[[ PROVIDED INFORMATION open ]]

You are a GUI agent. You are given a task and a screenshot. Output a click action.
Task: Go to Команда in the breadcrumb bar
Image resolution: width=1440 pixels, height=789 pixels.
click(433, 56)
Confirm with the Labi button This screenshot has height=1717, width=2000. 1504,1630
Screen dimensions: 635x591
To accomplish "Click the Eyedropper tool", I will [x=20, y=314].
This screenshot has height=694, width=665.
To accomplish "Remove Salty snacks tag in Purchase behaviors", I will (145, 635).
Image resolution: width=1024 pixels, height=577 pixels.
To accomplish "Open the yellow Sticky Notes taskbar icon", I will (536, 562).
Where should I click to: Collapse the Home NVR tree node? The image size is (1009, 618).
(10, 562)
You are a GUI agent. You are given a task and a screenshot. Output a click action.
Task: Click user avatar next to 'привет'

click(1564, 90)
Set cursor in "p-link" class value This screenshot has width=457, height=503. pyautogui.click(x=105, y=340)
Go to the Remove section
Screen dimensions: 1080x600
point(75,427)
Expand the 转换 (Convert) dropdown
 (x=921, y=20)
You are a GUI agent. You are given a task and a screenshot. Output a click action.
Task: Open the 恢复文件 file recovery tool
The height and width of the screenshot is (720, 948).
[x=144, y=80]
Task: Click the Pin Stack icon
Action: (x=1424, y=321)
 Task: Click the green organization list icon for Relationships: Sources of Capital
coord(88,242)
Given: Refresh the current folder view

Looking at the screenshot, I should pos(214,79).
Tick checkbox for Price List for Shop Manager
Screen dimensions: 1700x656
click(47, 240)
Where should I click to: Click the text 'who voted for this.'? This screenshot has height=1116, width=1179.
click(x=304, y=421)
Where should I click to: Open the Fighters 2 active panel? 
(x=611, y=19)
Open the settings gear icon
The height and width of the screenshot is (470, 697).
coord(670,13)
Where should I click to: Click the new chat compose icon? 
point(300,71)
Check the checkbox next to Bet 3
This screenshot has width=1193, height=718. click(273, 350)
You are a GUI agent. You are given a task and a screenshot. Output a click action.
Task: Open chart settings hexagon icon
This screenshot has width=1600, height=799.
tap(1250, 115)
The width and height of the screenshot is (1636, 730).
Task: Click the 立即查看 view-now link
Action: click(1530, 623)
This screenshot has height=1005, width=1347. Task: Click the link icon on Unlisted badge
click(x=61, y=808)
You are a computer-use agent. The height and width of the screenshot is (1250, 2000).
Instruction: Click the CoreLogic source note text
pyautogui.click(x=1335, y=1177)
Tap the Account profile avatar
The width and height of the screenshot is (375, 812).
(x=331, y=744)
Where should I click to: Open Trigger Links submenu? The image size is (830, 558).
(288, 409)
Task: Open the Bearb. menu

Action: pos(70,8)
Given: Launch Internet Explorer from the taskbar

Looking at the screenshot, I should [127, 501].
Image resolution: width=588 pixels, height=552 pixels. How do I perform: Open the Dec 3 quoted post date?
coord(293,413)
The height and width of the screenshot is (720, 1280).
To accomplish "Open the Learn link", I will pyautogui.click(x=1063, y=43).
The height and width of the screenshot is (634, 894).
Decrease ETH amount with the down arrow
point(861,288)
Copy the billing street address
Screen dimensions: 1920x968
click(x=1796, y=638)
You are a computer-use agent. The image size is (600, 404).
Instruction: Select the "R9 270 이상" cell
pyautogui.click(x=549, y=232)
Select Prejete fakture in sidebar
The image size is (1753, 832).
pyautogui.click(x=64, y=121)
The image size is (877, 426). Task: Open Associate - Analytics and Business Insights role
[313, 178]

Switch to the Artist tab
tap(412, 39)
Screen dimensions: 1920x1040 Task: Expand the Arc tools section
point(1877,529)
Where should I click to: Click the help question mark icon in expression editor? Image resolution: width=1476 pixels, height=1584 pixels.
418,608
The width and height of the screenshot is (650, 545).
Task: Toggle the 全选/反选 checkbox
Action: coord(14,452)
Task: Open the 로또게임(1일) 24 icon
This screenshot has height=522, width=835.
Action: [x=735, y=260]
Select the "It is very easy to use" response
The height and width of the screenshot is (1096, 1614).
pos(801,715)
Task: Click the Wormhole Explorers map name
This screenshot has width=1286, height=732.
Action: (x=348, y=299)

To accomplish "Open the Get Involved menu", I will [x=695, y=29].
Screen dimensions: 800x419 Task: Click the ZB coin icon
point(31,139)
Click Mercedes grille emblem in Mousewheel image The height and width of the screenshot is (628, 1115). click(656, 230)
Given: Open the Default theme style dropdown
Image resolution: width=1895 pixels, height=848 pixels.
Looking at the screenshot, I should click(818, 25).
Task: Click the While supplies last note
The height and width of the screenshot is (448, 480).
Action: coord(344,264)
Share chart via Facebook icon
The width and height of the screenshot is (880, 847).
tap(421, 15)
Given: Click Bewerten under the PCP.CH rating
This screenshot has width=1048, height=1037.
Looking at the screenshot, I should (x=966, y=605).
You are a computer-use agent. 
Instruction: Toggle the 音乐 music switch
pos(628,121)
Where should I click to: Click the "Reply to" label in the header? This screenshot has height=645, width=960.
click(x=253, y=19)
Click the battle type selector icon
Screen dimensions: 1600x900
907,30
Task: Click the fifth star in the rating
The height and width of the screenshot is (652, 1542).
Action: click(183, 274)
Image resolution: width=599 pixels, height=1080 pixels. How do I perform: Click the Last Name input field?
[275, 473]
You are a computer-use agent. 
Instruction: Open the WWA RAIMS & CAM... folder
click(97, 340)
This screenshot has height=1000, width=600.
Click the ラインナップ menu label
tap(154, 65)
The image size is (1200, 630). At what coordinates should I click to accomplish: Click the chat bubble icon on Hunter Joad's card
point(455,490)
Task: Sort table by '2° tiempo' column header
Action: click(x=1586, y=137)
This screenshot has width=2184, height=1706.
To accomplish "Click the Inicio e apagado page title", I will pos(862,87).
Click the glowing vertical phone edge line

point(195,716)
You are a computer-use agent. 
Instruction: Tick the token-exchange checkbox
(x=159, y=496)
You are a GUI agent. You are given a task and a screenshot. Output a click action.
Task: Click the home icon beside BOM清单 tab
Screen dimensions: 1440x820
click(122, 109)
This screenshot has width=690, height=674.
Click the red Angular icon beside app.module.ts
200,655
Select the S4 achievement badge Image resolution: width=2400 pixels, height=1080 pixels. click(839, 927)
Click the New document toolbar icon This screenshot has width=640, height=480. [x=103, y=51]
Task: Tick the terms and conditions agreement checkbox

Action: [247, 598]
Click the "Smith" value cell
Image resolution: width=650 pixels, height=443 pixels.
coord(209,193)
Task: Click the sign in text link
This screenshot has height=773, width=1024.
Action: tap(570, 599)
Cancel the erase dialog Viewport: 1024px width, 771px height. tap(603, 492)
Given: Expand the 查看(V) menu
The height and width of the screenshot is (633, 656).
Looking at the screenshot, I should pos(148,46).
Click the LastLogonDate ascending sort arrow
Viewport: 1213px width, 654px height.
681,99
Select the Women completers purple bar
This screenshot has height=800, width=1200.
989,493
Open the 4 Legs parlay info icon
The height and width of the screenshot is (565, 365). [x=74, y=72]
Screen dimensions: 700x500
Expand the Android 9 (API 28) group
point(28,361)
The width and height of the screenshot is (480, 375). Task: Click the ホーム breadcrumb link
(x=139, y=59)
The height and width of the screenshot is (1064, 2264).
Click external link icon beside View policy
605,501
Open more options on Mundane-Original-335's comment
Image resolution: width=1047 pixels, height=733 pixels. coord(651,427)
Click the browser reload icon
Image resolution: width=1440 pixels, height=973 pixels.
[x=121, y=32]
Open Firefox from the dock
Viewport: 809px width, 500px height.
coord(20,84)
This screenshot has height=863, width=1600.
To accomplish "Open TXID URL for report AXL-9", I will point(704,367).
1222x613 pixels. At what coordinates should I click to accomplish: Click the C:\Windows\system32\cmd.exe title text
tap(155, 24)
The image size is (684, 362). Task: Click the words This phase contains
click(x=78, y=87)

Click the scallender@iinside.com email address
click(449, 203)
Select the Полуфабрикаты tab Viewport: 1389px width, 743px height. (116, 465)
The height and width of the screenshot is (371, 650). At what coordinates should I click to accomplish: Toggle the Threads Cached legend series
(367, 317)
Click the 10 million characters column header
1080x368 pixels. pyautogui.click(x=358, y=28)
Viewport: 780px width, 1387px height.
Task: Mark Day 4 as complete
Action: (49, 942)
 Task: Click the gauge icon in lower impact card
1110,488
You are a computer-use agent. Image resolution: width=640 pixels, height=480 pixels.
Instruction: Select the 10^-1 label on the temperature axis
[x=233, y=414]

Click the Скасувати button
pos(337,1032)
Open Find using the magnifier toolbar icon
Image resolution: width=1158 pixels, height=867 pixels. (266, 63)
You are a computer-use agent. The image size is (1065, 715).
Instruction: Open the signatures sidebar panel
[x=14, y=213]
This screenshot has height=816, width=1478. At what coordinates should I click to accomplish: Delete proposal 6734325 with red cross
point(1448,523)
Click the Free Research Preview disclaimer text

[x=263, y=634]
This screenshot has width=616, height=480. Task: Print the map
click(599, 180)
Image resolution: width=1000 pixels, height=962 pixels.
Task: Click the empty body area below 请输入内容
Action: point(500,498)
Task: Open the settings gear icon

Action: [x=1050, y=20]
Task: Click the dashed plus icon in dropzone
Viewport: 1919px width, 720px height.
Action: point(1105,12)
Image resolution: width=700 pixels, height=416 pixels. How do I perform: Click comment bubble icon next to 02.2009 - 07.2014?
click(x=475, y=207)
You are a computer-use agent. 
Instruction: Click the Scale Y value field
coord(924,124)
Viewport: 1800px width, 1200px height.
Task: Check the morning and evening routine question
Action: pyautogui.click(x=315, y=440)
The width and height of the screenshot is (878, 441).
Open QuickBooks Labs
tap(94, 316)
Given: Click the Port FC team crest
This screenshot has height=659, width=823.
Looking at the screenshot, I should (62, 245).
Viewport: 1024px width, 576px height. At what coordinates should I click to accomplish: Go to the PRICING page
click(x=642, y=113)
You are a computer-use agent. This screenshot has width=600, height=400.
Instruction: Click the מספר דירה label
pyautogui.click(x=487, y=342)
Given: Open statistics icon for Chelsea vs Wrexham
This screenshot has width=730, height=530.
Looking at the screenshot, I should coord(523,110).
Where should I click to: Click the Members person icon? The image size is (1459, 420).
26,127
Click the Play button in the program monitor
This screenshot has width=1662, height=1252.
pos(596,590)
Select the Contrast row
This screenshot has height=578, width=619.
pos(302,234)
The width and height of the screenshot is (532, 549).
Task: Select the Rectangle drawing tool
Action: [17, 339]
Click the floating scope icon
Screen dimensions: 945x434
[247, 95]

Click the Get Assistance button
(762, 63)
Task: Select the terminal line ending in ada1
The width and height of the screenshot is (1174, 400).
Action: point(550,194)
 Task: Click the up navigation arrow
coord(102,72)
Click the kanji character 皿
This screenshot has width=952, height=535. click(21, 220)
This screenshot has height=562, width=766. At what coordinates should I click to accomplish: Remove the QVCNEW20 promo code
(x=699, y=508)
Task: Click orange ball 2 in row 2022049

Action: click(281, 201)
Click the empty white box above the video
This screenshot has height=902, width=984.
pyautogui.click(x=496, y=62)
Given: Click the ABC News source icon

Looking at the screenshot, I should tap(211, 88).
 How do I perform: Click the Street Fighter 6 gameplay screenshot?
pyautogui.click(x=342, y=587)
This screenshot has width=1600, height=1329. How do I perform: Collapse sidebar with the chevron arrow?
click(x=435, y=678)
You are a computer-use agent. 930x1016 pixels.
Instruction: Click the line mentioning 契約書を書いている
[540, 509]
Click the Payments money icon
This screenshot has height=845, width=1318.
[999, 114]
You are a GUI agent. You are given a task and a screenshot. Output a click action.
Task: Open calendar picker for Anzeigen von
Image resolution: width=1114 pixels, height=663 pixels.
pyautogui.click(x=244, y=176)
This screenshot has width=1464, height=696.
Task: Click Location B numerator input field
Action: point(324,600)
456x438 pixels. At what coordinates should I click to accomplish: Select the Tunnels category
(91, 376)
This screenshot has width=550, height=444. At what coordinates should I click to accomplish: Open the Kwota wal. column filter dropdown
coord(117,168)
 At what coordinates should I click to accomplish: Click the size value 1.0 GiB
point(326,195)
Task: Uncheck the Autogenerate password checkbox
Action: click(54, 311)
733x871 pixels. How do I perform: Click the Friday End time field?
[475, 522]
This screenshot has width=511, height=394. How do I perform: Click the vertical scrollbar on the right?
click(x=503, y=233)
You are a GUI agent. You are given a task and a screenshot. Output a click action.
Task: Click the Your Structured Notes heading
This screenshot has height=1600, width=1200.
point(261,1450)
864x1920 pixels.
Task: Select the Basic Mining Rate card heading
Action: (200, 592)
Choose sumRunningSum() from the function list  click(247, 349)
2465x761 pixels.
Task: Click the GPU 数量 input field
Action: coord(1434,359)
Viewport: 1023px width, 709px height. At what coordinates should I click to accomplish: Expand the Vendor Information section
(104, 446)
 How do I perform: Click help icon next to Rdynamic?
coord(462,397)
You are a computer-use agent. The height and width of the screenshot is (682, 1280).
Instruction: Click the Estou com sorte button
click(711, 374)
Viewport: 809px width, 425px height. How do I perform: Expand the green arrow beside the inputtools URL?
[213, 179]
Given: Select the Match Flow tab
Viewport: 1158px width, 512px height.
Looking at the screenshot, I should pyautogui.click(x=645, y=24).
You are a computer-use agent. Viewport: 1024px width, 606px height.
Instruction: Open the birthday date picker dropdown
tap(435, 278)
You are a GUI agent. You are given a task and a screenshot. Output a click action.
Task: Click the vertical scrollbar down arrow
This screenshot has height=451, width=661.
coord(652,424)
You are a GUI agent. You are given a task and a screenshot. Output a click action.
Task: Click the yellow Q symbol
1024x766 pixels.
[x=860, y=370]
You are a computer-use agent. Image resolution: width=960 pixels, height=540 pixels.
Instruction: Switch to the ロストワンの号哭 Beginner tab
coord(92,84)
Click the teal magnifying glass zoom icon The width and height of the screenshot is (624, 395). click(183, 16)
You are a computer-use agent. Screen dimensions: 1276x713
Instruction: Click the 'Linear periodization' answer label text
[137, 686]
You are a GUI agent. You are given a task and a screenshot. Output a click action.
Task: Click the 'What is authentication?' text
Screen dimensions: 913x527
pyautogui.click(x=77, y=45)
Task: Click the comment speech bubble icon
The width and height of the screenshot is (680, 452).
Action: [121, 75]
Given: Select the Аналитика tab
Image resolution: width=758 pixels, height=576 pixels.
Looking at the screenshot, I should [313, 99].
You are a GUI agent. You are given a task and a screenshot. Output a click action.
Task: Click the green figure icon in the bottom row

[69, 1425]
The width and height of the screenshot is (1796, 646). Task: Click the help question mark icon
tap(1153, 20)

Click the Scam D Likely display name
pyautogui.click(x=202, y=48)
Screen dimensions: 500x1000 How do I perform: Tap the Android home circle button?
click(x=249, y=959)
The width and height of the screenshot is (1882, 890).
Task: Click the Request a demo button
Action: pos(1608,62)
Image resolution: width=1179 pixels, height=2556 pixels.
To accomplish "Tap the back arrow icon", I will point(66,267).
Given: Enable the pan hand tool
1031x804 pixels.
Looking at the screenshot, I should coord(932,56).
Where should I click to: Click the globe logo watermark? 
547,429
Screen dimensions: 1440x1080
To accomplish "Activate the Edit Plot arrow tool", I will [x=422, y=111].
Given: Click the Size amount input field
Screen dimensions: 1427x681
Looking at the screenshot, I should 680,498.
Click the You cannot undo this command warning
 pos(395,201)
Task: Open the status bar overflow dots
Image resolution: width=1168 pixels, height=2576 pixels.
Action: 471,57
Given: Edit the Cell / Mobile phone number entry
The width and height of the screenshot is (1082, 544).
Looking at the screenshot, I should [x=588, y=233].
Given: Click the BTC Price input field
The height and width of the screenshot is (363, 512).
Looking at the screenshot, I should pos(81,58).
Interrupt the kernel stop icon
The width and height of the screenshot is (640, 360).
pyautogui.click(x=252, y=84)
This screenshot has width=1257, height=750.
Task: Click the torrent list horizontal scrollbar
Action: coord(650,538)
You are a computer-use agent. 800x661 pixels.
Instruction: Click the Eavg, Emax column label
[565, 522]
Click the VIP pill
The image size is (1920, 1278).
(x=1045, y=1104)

[[ PROVIDED INFORMATION closed ]]

• _ACTION ITEM_
Using the data above, print exactly the lines from the line that contains "Image resolution: width=650" through the line that contains "The height and width of the screenshot is (1064, 2264).", with both included.

• _YOUR SOLUTION_
Image resolution: width=650 pixels, height=443 pixels.
coord(209,193)
Task: Click the sign in text link
This screenshot has height=773, width=1024.
Action: tap(570, 599)
Cancel the erase dialog Viewport: 1024px width, 771px height. tap(603, 492)
Given: Expand the 查看(V) menu
The height and width of the screenshot is (633, 656).
Looking at the screenshot, I should pos(148,46).
Click the LastLogonDate ascending sort arrow
Viewport: 1213px width, 654px height.
681,99
Select the Women completers purple bar
This screenshot has height=800, width=1200.
989,493
Open the 4 Legs parlay info icon
The height and width of the screenshot is (565, 365). [x=74, y=72]
Screen dimensions: 700x500
Expand the Android 9 (API 28) group
point(28,361)
The width and height of the screenshot is (480, 375). Task: Click the ホーム breadcrumb link
(x=139, y=59)
The height and width of the screenshot is (1064, 2264).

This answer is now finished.